Mining Virulence Genes Using Metagenomics

  • Pedro Belda-Ferre, 
  • Raúl Cabrera-Rubio, 
  • Andrés Moya, 
  • Alex Mira


When a bacterial genome is compared to the metagenome of an environment it inhabits, most genes recruit at high sequence identity. In free-living bacteria (for instance marine bacteria compared against the ocean metagenome) certain genomic regions are totally absent in recruitment plots, representing therefore genes unique to individual bacterial isolates. We show that these Metagenomic Islands (MIs) are also visible in bacteria living in human hosts when their genomes are compared to sequences from the human microbiome, despite the compartmentalized structure of human-related environments such as the gut. From an applied point of view, MIs of human pathogens (e.g. those identified in enterohaemorragic Escherichia coli against the gut metagenome or in pathogenic Neisseria meningitidis against the oral metagenome) include virulence genes that appear to be absent in related strains or species present in the microbiome of healthy individuals. We propose that this strategy (i.e. recruitment analysis of pathogenic bacteria against the metagenome of healthy subjects) can be used to detect pathogenicity regions in species where the genes involved in virulence are poorly characterized. Using this approach, we detect well-known pathogenicity islands and identify new potential virulence genes in several human pathogens.
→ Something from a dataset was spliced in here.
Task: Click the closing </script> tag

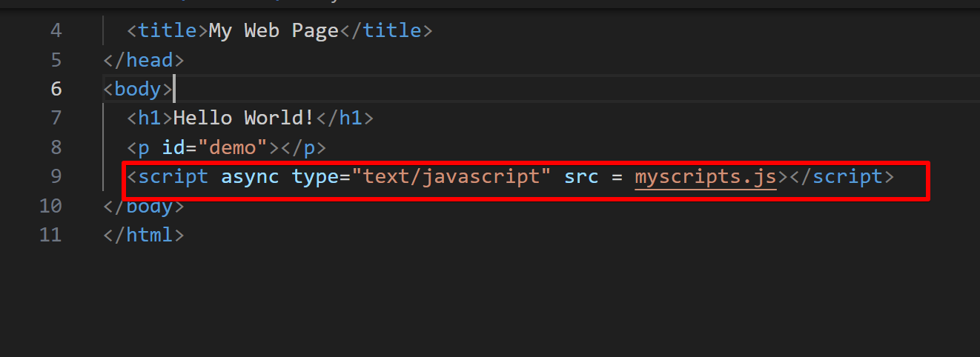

Identifying virulence genes experimentally is one of the cornerstones of bacterial pathogenesis research. Experimental approaches typically include cloning of genes potentially involved in pathogenesis into a laboratory strain, transposon mutagenesis to generate a collection of mutants, or detection of genes essential for survival in the host by in vivo expression technology [1]. The completion of bacterial genomes now allows to directly detecting genes that could be involved in pathogenicity: when both pathogenic and commensal strains of the same species are sequenced, the genes unique to the pathogen can easily be located [2]. The selection of potential candidate genes is more refined as the number of non-pathogenic strains for comparison increases. Thus, an ideal comparison would be provided by a pathogenic strain and a whole population of related, avirulent strains inhabiting the human body of a healthy individual. The advent of metagenomics and its application to the study of the human microbiome [3], [4] now provides a unique opportunity to perform these comparisons, as the total gene pool from whole microbial populations can be compared against the genome of individual pathogenic strains.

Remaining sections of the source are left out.